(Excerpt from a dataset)
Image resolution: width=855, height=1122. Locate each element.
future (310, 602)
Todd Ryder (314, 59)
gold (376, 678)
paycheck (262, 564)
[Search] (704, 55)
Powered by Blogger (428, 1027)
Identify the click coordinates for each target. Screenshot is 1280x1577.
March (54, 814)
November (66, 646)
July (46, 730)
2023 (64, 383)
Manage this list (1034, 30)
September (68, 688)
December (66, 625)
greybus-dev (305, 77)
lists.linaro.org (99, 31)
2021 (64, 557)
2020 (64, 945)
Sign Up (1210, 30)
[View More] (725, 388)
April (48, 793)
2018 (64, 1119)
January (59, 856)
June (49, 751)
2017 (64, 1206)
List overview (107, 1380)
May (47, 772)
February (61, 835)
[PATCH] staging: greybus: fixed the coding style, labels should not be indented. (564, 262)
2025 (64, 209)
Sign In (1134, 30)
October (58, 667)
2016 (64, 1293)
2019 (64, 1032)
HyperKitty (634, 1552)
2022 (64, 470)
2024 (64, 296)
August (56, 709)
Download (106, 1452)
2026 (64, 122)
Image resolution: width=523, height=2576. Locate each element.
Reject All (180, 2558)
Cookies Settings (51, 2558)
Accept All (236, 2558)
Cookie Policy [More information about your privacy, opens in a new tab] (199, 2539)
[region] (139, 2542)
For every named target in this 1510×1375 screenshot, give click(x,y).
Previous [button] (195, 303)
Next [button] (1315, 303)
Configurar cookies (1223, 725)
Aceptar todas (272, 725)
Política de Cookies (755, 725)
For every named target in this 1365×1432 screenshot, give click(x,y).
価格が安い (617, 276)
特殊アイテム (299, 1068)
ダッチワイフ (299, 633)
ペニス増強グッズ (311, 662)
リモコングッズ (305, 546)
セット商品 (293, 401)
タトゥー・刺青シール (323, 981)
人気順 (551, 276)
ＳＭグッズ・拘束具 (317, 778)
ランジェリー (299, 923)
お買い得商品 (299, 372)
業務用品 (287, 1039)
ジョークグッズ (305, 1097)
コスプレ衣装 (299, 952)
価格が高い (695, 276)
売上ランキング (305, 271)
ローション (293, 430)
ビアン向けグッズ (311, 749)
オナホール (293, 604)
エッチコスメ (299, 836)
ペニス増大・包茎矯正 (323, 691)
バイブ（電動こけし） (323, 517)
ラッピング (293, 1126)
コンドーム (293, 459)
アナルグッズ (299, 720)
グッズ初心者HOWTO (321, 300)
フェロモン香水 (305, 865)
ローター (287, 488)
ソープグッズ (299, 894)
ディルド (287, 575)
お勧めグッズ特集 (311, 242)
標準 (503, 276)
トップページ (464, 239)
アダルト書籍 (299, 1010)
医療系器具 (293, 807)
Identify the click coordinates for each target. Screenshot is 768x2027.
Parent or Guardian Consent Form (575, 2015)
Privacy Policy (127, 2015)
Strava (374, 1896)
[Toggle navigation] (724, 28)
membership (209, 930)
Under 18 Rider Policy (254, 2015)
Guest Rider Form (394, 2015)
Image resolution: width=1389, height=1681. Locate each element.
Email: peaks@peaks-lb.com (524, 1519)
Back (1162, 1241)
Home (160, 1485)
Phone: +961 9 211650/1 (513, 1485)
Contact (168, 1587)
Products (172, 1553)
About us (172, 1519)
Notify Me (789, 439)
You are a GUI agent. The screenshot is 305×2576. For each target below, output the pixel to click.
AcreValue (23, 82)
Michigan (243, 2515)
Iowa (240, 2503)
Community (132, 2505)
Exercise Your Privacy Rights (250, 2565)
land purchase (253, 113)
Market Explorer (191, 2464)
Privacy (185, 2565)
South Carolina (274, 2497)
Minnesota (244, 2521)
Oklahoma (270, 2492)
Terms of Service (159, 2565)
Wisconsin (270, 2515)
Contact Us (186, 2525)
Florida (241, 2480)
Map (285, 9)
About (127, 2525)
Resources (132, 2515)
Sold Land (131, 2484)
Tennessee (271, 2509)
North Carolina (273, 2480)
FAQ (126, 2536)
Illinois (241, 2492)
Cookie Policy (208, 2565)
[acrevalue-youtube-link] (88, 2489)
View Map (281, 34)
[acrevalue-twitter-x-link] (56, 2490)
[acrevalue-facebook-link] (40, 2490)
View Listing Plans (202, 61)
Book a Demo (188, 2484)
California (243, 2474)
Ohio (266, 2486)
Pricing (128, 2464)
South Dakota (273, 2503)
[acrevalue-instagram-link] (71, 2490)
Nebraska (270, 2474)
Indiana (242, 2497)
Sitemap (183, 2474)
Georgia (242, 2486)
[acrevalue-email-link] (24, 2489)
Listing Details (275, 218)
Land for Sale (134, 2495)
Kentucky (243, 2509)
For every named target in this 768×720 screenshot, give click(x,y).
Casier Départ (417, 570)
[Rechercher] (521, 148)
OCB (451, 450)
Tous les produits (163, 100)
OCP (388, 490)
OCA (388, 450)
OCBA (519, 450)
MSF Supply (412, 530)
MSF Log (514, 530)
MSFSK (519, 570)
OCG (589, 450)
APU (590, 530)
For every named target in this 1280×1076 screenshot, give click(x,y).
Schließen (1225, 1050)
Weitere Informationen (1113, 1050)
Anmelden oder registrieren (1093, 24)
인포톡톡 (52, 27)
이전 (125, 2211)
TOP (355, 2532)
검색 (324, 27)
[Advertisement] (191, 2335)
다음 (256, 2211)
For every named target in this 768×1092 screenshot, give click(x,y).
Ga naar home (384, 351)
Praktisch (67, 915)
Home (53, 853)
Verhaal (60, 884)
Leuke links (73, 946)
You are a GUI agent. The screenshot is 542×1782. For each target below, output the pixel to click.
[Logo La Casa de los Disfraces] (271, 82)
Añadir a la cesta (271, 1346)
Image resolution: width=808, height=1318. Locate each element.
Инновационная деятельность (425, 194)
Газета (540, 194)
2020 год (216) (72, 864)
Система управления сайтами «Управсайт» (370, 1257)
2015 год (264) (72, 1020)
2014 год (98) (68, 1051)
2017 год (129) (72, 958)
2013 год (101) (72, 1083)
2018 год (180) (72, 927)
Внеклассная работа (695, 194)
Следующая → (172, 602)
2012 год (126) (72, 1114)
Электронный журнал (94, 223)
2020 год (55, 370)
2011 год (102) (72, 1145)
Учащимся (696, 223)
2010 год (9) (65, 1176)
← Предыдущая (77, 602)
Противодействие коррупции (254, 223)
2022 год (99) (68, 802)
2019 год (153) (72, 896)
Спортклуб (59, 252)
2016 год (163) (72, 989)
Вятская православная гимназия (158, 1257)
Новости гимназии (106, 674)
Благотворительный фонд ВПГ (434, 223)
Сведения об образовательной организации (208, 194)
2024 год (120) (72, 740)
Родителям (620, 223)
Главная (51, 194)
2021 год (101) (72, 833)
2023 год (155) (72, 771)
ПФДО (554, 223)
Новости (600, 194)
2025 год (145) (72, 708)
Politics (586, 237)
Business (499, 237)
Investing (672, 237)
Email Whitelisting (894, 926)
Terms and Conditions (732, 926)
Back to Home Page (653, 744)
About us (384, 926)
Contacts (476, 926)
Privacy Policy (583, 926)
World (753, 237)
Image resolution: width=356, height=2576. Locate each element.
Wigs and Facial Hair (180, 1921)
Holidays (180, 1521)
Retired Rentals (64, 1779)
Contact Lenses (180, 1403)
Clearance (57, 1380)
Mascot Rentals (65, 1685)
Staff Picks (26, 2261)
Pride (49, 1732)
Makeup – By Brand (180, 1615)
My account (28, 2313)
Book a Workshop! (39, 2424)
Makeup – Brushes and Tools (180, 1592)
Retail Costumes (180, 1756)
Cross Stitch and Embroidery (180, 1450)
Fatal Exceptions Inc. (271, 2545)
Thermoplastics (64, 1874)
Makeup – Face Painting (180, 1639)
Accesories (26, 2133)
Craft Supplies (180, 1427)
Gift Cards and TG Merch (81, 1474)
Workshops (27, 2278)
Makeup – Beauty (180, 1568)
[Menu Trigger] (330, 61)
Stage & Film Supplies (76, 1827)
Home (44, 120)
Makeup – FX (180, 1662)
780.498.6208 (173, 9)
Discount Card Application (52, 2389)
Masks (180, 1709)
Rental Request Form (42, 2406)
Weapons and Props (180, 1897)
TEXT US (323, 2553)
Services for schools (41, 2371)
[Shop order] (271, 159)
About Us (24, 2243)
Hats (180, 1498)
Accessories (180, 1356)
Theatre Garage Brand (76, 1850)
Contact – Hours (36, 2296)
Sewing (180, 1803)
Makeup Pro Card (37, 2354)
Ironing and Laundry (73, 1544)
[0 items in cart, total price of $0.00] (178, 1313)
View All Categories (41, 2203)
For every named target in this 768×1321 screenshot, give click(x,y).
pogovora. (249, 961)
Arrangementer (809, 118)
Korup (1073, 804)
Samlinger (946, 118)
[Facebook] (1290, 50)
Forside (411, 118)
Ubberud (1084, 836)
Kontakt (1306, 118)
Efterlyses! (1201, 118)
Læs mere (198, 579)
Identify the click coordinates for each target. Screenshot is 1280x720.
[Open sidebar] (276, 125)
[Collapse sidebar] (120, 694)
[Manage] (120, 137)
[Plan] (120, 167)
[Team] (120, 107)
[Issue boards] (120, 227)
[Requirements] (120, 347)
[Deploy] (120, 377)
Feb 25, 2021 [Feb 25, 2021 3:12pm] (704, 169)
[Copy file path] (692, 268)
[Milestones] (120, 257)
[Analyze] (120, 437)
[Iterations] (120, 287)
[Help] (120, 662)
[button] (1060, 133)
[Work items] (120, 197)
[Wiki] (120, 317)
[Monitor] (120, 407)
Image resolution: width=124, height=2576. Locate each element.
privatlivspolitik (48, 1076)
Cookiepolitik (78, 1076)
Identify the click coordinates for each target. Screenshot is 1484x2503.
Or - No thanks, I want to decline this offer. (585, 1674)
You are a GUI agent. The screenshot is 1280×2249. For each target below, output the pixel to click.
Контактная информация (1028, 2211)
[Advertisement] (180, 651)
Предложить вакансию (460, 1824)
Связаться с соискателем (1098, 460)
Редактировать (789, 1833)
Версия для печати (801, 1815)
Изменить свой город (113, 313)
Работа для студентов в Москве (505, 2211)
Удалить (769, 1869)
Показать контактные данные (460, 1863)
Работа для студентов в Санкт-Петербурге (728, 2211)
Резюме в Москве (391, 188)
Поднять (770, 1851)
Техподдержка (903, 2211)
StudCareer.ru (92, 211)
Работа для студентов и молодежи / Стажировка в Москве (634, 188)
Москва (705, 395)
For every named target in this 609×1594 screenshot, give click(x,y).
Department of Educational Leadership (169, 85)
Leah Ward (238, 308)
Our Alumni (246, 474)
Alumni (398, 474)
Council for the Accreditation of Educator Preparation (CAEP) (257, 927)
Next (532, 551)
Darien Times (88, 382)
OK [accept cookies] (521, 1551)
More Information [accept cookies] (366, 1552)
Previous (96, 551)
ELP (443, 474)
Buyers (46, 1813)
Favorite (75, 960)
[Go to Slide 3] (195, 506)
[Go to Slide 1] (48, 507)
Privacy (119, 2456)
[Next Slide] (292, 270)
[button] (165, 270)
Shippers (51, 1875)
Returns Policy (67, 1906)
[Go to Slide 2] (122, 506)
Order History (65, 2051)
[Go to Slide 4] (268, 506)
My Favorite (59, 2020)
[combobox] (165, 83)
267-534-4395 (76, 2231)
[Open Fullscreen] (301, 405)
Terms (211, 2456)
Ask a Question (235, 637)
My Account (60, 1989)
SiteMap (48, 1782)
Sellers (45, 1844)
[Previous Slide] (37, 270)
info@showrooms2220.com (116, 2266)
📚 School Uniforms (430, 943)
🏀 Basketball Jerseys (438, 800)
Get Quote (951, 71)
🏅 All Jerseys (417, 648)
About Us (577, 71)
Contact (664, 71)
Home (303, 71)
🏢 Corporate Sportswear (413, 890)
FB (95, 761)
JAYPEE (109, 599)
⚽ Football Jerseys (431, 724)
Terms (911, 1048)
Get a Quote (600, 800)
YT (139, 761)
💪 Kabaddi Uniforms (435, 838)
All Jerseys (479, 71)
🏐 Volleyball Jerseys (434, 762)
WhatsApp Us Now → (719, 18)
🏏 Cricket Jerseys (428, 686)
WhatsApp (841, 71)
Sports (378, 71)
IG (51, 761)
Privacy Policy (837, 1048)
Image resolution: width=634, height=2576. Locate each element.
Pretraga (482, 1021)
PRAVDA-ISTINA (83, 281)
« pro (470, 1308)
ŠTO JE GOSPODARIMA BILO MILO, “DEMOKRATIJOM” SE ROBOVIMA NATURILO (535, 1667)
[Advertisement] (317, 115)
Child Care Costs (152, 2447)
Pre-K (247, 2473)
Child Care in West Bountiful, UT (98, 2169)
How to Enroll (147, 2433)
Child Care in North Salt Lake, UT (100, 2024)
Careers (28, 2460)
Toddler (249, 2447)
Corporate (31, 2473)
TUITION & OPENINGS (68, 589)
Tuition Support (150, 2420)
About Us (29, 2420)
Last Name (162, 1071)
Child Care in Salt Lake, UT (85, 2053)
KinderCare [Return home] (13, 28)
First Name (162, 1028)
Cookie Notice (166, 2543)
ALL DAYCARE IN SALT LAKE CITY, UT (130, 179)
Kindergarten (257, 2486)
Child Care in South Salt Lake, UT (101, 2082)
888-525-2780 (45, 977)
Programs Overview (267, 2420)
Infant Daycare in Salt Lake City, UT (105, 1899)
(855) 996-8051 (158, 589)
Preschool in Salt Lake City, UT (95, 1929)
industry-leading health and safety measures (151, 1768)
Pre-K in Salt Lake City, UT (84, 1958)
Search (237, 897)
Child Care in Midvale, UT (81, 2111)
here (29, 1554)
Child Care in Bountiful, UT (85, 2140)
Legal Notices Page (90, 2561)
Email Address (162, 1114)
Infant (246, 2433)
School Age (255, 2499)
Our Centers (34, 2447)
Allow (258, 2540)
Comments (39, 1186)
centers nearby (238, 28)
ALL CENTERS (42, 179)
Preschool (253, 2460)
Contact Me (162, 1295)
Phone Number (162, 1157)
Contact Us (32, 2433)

Task brief: Write out the part that opens with the line containing "gold (376, 678)" and closes with the line containing "December (66, 625)", both ends and any request lines included. Multiply each coordinate in the answers by 0.5 and round to whole numbers, with halves rounded up.

Full response:
gold (188, 339)
paycheck (131, 282)
[Search] (352, 28)
Powered by Blogger (214, 514)
Identify the click coordinates for each target. Screenshot is 1280x1577.
March (27, 407)
November (33, 323)
July (23, 365)
2023 (32, 192)
Manage this list (517, 15)
September (34, 344)
December (33, 313)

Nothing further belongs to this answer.